Why Q & A formats will proliferate in health communication
Times… they’re a changing. Whenever people have common questions about a new program, it’s wise to post those questions and answer them in a Q & A. When new information, concepts, deadlines, events, or complex issues arise ─ Q & A is a great way to go (Socrates would approve).
Q& A also lends itself to a structured process of covering the time-tested content guidelines of Who, What, Where, When, Why and How. And the process of producing a Q & A communiqué helps to identify confusing points and resolve them at an early draft stage.
As long as the questions are relevant and immediately useful to the reader ─ there are no hard and fast rules for the number to use. Just keep going until all the important points are covered.
When NOT to use Q & A
Please don’t use Q&A in the media as a public introspection exercise. “Do I love little puppies? Yes, I love little puppies.” “Do I think I should give little puppies to all my friends? No, not at all.”

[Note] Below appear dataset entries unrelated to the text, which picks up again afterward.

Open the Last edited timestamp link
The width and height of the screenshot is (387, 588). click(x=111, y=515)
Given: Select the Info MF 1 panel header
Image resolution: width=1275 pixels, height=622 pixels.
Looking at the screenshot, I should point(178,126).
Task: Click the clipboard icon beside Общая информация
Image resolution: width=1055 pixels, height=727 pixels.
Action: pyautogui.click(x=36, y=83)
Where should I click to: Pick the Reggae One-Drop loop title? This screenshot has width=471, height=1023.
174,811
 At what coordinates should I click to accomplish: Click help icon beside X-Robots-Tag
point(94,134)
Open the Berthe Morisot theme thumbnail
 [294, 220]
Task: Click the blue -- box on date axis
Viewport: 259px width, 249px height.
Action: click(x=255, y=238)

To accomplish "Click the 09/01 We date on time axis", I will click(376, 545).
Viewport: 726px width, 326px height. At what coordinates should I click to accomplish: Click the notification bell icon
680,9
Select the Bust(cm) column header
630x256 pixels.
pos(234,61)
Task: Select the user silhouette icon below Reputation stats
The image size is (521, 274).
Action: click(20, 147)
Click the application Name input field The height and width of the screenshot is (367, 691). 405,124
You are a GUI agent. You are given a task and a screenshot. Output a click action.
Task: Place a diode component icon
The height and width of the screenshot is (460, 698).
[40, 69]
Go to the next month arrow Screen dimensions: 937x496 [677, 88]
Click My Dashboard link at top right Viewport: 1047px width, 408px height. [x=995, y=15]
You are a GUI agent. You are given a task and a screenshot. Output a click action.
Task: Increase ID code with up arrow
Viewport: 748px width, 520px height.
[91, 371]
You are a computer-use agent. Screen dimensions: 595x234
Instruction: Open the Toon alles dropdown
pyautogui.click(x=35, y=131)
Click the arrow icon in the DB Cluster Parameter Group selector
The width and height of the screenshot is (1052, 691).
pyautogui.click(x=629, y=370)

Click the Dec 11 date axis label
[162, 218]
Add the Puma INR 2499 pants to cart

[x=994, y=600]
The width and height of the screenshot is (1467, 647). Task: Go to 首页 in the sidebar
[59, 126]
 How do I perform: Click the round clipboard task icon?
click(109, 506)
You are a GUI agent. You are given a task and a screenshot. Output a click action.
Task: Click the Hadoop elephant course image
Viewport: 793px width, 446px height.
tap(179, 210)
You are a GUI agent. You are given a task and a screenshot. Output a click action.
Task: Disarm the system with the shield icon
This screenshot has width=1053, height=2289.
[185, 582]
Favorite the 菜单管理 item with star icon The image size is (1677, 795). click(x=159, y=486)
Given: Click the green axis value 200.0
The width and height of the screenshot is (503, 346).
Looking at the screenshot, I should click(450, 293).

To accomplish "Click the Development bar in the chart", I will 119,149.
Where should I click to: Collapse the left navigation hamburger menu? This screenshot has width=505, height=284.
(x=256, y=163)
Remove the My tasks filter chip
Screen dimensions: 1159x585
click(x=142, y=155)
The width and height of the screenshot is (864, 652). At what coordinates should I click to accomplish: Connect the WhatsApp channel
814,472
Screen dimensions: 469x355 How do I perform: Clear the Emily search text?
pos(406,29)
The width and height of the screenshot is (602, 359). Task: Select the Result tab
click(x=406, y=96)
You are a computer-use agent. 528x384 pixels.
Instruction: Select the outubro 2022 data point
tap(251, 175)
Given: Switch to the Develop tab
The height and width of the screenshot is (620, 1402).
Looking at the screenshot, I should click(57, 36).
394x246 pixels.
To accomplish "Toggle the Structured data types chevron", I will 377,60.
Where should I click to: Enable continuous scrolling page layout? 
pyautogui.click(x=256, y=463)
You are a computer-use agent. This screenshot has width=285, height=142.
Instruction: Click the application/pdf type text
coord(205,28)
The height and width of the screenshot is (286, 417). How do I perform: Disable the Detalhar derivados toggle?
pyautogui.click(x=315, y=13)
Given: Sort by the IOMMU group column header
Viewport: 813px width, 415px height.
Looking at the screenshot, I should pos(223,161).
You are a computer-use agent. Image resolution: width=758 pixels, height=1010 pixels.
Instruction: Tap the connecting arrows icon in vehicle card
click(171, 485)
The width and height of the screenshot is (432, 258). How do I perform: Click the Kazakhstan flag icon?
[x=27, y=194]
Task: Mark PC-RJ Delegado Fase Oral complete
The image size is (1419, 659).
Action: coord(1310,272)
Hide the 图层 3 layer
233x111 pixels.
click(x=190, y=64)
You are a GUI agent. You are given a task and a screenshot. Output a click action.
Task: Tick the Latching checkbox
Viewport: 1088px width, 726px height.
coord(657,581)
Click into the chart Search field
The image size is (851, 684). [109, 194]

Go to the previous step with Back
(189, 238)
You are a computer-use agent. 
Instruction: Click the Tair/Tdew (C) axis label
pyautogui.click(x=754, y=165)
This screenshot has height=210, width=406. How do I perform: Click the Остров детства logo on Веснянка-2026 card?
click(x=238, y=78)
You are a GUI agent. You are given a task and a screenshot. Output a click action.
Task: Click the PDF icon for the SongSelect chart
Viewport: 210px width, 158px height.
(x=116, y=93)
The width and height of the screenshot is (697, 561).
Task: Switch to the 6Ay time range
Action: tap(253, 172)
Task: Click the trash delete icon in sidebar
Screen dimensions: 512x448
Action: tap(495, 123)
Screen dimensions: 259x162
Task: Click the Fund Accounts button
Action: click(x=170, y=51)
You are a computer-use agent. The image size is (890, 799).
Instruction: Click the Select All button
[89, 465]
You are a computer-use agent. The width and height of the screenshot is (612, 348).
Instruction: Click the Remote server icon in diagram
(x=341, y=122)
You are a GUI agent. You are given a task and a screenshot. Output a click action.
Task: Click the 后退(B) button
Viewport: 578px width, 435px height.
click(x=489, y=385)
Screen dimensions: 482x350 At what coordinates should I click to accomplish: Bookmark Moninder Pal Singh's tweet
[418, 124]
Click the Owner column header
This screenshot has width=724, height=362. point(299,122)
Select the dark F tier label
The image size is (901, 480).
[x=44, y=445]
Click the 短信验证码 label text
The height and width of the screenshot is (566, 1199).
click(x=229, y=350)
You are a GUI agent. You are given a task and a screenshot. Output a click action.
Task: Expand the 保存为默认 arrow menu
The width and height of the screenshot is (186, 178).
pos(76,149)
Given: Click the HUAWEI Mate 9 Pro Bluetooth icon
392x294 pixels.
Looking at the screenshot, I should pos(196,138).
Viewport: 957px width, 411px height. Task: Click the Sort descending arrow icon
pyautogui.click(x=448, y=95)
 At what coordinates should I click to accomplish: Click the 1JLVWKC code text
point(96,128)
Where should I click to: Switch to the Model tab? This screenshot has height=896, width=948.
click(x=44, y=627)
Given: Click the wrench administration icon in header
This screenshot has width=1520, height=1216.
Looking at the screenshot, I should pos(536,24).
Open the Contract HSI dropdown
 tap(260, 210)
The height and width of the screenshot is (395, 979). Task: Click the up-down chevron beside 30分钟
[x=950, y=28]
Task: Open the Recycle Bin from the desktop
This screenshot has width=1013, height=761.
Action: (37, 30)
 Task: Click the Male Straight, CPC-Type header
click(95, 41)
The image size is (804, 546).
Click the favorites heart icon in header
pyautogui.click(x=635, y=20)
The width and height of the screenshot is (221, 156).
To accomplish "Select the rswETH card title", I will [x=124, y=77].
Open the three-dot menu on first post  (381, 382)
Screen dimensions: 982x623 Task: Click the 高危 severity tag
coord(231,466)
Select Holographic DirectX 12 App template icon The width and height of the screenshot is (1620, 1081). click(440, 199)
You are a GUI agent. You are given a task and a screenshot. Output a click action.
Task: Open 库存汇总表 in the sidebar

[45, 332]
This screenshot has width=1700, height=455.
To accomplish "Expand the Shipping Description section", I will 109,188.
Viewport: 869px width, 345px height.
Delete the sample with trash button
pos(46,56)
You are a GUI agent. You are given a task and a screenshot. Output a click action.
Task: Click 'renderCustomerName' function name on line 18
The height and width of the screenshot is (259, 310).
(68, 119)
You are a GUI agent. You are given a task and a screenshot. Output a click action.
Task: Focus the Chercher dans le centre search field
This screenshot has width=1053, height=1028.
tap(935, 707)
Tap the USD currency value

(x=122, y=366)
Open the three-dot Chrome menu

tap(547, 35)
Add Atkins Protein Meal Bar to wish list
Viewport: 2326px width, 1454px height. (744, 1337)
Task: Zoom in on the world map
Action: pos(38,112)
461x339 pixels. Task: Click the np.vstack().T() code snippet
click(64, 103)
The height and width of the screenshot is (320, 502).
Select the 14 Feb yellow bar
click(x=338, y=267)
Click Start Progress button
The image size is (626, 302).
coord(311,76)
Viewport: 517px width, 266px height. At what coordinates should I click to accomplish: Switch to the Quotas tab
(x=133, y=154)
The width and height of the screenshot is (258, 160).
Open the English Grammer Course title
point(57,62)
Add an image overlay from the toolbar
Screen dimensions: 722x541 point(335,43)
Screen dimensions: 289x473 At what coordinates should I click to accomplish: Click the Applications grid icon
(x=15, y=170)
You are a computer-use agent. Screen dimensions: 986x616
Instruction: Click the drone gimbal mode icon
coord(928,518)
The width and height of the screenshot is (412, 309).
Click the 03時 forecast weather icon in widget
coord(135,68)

Q & A is not a good format to illustrate common sense, debate, how to, lessons, human interest stories, or instructions. In these instances, the questions can come across as condescending or idiotic. Just use interesting headlines and subheads, and tell the story in a linear style. Like this article.
Health care is going through a sea change at every level. The need for clear, understandable messages has never been greater than now. Q & A formats will serve us well as we work through the developing health information maze.